Ha centrato tanti obiettivi che si era prefissata. Ma si sente delusa. Anzi arrabbiata. E sapete con chi? Con le donne. Alcune di loro sarebbero in attesa perenne, rassegnate, passive.

Tanto che tuona: “Ho girato per la Puglia, partecipato a mille incontri, conosciuto tante donne interessanti e altre banali, ho difeso le regole e ho incitato le donne a candidarsi, a far sentire la loro voce, a non ritenere la politica una cosa lontana dalla nostra vita. A tutte coloro che mi hanno detto, con tono di soddisfazione e quasi di orgoglio, di non occuparsi di politica ho sempre risposto ironicamente: “brava perché tanto se tu non ti occupi delle scelte, altri lo faranno per te.. E quando non troverai risposte ai tuoi problemi di organizzazione di vita sai con chi prendertela!”.

Non ha peli sulla lingua Nunzia Bernardini, avvocato pugliese, e da poco direttore del mensile Articolo 21.

Ecco un testo scritto da lei che riceviamo e volentieri pubblichiamo: “Ci sono molti elementi da introdurre per spiegare il mio stato d’animo.
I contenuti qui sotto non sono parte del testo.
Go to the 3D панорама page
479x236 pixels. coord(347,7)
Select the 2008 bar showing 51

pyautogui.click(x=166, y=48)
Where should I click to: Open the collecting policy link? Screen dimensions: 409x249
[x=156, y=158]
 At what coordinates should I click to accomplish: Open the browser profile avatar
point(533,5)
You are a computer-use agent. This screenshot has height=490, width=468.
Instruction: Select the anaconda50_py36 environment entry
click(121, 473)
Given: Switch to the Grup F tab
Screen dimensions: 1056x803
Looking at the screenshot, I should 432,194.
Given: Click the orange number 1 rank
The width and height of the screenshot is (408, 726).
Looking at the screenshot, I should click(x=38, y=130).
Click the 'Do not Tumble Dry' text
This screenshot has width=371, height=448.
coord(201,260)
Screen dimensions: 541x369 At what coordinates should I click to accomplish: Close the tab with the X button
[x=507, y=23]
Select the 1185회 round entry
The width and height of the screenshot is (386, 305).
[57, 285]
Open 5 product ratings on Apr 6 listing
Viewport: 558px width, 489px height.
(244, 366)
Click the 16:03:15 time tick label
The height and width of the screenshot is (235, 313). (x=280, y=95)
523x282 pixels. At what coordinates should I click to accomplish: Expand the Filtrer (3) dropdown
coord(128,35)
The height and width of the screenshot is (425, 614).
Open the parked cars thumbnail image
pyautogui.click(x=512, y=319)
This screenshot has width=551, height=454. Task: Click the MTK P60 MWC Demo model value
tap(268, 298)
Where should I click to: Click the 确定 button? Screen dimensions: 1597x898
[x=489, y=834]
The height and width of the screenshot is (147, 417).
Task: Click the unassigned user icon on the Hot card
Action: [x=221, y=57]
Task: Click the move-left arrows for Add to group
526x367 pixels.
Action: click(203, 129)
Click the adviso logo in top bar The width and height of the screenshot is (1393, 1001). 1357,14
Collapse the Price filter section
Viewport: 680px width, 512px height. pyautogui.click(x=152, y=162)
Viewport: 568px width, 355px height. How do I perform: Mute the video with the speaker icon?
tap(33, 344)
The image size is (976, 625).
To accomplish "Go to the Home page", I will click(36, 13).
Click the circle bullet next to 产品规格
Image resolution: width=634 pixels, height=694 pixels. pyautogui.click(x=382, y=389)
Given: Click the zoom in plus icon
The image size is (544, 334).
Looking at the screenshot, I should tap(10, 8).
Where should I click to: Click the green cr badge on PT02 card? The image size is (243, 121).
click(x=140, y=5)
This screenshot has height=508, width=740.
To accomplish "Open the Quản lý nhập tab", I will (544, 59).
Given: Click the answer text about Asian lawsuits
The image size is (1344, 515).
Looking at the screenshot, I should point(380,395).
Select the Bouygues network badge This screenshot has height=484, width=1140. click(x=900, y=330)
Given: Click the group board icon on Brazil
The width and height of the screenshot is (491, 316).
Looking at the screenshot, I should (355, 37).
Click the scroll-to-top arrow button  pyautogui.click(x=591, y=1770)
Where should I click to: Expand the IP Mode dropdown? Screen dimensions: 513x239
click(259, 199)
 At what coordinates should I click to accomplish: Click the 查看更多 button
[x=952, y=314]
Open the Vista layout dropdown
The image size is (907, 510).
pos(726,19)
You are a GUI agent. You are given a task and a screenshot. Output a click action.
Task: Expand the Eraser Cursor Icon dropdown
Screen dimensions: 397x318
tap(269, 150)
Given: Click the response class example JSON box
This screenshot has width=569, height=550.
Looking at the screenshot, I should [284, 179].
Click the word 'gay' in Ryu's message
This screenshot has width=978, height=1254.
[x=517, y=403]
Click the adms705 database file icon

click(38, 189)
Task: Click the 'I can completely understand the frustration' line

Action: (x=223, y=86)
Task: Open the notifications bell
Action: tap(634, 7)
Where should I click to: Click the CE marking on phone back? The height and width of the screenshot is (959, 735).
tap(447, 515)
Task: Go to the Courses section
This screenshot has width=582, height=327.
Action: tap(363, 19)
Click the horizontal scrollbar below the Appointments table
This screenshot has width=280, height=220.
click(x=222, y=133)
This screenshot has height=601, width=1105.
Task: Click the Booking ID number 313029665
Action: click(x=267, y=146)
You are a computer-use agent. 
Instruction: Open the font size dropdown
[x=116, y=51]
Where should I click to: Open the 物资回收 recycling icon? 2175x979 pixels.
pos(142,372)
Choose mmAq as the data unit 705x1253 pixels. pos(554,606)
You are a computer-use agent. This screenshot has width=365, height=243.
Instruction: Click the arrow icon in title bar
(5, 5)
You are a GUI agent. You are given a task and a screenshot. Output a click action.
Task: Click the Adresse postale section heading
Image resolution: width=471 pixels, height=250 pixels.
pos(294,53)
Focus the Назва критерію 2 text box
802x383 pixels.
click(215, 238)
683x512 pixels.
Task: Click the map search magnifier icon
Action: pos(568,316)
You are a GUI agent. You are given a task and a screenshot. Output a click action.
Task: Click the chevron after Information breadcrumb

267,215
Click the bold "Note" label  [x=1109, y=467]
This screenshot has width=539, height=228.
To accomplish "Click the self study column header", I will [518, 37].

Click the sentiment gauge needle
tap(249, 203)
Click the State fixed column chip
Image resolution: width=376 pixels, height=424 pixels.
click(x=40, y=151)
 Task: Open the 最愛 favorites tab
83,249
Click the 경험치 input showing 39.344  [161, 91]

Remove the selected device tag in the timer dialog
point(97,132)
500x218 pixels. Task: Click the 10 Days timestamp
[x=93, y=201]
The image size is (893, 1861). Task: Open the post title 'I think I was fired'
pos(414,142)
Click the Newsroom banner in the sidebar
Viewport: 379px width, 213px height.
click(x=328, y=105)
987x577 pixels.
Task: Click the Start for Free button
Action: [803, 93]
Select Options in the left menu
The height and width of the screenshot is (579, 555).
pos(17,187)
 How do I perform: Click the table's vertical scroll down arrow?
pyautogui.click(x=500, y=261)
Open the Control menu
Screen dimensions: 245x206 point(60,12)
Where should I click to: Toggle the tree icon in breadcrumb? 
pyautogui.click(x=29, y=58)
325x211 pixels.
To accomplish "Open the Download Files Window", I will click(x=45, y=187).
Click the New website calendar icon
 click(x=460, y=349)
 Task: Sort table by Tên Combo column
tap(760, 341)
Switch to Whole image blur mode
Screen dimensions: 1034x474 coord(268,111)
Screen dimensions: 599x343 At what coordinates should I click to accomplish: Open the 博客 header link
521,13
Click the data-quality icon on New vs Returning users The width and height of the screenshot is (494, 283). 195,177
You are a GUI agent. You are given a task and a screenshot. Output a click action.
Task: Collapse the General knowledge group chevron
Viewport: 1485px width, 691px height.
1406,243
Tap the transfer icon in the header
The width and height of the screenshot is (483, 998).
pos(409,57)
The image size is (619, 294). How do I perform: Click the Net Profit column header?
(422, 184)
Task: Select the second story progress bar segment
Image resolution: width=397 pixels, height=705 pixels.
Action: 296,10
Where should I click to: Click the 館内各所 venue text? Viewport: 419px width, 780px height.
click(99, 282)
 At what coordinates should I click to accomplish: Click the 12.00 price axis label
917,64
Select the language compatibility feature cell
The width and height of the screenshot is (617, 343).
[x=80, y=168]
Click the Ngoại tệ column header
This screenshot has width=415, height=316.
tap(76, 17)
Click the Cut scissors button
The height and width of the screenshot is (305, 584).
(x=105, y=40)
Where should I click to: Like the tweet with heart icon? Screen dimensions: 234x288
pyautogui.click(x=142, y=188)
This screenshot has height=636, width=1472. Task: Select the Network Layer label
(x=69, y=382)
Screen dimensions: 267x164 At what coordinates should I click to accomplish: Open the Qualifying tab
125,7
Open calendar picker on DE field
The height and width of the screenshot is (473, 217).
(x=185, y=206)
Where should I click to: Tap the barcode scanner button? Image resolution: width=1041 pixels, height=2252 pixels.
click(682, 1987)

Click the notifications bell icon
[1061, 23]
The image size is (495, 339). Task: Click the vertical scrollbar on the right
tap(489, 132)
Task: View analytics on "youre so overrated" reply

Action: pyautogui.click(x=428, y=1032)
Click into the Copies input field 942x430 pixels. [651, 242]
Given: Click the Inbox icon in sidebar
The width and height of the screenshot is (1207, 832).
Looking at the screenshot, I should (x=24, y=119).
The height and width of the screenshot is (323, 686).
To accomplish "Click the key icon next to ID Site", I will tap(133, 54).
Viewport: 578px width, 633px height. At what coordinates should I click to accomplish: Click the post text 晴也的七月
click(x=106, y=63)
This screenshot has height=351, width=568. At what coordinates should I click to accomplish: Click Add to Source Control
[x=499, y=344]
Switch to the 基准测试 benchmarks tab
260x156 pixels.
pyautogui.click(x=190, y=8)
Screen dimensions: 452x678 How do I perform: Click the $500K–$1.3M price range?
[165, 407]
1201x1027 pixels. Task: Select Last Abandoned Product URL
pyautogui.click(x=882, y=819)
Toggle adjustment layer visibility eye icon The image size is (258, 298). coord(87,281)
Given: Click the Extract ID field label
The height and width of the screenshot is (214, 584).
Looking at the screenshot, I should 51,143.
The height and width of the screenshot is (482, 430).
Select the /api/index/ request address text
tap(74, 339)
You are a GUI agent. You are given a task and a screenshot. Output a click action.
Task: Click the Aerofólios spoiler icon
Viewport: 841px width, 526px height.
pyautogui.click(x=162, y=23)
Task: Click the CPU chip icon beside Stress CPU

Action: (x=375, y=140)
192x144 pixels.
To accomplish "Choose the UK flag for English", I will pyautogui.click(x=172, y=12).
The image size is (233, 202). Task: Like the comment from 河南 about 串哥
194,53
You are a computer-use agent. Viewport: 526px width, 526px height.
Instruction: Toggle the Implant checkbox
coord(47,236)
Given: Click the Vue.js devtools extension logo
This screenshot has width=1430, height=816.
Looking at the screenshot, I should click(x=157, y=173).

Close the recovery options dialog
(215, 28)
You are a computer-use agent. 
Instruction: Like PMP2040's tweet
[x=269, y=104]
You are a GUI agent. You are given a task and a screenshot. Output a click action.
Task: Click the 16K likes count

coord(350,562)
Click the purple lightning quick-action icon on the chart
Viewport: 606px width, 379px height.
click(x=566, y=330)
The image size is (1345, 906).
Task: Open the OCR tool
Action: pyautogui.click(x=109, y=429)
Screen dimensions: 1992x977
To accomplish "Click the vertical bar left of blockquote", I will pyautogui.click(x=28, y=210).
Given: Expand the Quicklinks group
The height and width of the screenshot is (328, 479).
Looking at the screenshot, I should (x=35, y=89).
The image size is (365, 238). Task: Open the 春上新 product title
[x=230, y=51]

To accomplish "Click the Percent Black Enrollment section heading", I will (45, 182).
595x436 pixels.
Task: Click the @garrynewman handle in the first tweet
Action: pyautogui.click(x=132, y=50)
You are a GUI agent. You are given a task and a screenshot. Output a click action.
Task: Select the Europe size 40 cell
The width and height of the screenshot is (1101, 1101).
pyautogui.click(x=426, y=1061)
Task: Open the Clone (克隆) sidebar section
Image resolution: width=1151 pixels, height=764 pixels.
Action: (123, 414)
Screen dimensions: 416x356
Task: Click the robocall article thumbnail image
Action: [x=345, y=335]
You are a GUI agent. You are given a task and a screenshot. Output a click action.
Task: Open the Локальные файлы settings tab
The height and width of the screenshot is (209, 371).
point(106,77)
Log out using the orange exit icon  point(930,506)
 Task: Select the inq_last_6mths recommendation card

Innanzitutto il dato generazionale: ho appena superato i cinquanta
anni e quindi sono portatrice di una esperienza di impegno figlia di quel sessantotto che non ho vissuto in prima persona, ma di cui mi sono sempre sentita erede. Infatti ho sempre espresso, pubblicamente ma anche dentro di me, gratitudine alla lotta di tante donne che hanno consentito a me di ricevere in “dono” tanti immensi diritti: penso ad uno per tutti ed è il diritto di famiglia (del 1975) che tanto per dirne una non mi ha spossessato della mia identità con il matrimonio ma mi ha solo fatto aggiungere un altro cognome al mio ( a cui peraltro tengo molto). Quante la pensano come me?

Io, forse per questo motivo ho sempre ritenuto doveroso impegnarmi in politica e nelle istituzioni: sono stata consigliera di circoscrizione nella mia città, ho lavorato per elaborare la legge che istituiva la Commissione pari opportunità della regione Puglia, e quando questa dopo ben nove anni (!) dall’istituzione è stata insediata, sono stata nominata presidente. Lo sono stata per sette anni e in quel periodo ho lavorato tantissimo per far capire innanzitutto il significato di questo concetto.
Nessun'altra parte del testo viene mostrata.